Le gouvernement s’est d’ailleurs engagé avec la Fédération à lutter contre les bris de services médicaux spécialisés de base dans toutes les régions du Québec. La croissance des installations hospitalières doit pouvoir permettre à la Fédération de respecter ces engagements avant de couvrir de nouveaux sites.

Des besoins beaucoup plus importants

Le projet de loi no 66 propose une liste de projets qui seront accélérés. Cette liste inclut plusieurs projets intéressants et qui méritent une attention particulière. Cependant, les besoins en infrastructures du réseau sont immenses et vont bien au-delà de la liste, laquelle comporte un nombre limité de projets visant les centres hospitaliers. Nos installations datent en grande partie des années 1960 et 1970 et ont été peu rénovées au fil du temps. Si le gouvernement souhaite réellement doter le Québec d’hôpitaux modernes, il devra, au-delà du projet de loi no 66, augmenter de façon considérable les budgets du MSSS prévus au Plan québécois des infrastructures.

La situation dans la grande région de Montréal

Nous sommes déçus de constater que plusieurs projets majeurs dans la grande région de Montréal ne figurent pas dans les priorités du gouvernement, alors qu’il y a des besoins urgents en termes de lits dans la région. Nous trouvons particulièrement dommage de voir qu’il n’est pas prévu, dans le projet de loi no 66, d’accélérer les projets relatifs à l’Hôpital Maisonneuve-Rosemont et à l’Hôpital du Sacré-Cœur-de-Montréal. Depuis des années, la communauté médicale le répète : ces deux infrastructures tombent en ruine. Leur mise à contribution comme hôpitaux d’accueil traitant la COVID-19, lors de la première vague de la pandémie, aura d’ailleurs permis de constater la vétusté de ces installations.

※

» EXERCICES
1. Résumez en deux phrases le texte sur les infrastructures hospitalières.
2. Rédigez la suite du texte sur les infrastructures hospitalières, à partir de sa dernière phrase.
Les enregistrements proviennent d'une autre source.

※

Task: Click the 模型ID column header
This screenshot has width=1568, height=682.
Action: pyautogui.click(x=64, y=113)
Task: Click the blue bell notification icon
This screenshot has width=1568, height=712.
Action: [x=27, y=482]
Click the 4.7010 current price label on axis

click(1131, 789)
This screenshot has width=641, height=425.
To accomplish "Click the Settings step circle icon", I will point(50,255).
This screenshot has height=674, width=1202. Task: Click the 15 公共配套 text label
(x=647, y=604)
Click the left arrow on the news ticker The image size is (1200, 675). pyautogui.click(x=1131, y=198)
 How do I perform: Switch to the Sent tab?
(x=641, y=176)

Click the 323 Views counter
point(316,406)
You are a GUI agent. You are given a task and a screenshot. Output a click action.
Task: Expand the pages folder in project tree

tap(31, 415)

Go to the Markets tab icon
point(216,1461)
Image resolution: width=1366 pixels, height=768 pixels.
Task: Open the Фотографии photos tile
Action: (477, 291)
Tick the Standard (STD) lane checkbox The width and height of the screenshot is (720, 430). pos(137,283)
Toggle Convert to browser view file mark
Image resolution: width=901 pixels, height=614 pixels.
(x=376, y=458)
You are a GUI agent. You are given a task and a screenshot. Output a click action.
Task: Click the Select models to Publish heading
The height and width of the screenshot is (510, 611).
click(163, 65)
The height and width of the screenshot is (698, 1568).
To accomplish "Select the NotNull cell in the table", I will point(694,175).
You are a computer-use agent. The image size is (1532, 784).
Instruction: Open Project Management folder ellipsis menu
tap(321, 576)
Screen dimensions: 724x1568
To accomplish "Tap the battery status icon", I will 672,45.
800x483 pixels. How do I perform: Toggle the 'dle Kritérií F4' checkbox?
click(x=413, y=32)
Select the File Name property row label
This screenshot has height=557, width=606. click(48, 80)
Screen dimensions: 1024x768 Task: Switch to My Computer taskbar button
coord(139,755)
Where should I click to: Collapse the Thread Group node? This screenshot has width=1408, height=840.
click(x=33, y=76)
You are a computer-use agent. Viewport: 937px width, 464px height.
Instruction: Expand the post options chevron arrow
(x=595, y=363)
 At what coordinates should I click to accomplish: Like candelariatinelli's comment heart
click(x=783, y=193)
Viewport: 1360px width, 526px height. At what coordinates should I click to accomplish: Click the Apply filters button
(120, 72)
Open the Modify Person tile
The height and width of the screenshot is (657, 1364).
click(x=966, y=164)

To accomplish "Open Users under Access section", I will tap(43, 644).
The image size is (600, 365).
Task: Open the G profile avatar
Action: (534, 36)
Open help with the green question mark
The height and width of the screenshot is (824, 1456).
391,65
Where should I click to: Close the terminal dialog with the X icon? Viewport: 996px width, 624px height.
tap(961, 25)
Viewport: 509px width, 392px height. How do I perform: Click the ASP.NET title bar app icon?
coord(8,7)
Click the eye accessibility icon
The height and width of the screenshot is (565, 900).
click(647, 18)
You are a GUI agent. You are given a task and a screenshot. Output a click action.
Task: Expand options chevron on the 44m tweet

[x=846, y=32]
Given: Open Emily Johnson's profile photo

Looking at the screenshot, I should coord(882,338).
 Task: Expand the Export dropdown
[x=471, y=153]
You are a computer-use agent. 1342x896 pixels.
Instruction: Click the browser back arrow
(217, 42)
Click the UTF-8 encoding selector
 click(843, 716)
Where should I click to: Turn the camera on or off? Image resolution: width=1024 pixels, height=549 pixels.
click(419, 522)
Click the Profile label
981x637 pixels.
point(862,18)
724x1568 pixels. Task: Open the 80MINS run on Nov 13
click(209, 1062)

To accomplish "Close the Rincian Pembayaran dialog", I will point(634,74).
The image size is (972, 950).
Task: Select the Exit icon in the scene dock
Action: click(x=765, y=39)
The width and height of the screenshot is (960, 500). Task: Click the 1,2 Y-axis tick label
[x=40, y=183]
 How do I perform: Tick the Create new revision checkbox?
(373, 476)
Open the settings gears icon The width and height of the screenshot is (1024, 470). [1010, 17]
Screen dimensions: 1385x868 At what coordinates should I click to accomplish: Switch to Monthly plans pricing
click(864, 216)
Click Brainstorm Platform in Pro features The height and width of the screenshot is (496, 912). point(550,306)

※

» CORRIGÉ
1. Le projet de loi no 66 accélère une liste de projets comportant peu de centres hospitaliers, alors que les besoins en infrastructures du réseau, dont les installations datent surtout des années 1960 et 1970, sont immenses et exigeraient une hausse considérable des budgets du MSSS au Plan québécois des infrastructures. Les auteurs déplorent en particulier que l'accélération des projets de l'Hôpital Maisonneuve-Rosemont et de l'Hôpital du Sacré-Cœur-de-Montréal, deux installations de la grande région de Montréal qui tombent en ruine, n'y soit pas prévue.

2.
Certes, les projets d’agrandissement et de modernisation de l’Hôpital de Verdun et du Centre hospitalier de St. Mary seront les bienvenus, tout comme la construction d’un nouvel hôpital pour la région de Vaudreuil-Soulanges. Toutefois, nous le répétons depuis plusieurs années : si un seul projet doit être priorisé dans l’accélération de chantiers au Québec, c’est bien celui de l’Hôpital Maisonneuve-Rosemont, un pôle majeur en soins pour la population de l’Est de Montréal.

Il est également grand temps que le projet de construction d’un nouvel hôpital dans l’Est soit priorisé : l’Hôpital Maisonneuve-Rosemont ne suffit plus à la demande, malgré les travaux de modernisation et les projets d’agrandissements. En effet, la population dans l’Est de la ville de Montréal est en croissance. Ce secteur accueille de plus en plus de nouvelles familles qui ont besoin d’une gamme de soins spécialisés que les locaux actuels ne peuvent permettre.

Qui plus est, il n’existe aucun centre hospitalier majeur entre l’Hôpital Maisonneuve-Rosemont et l’Hôpital Pierre-Le Gardeur, alors que des populations vulnérables sises sur ce territoire ont besoin d’une prise en charge afin d’améliorer les déterminants de leur santé.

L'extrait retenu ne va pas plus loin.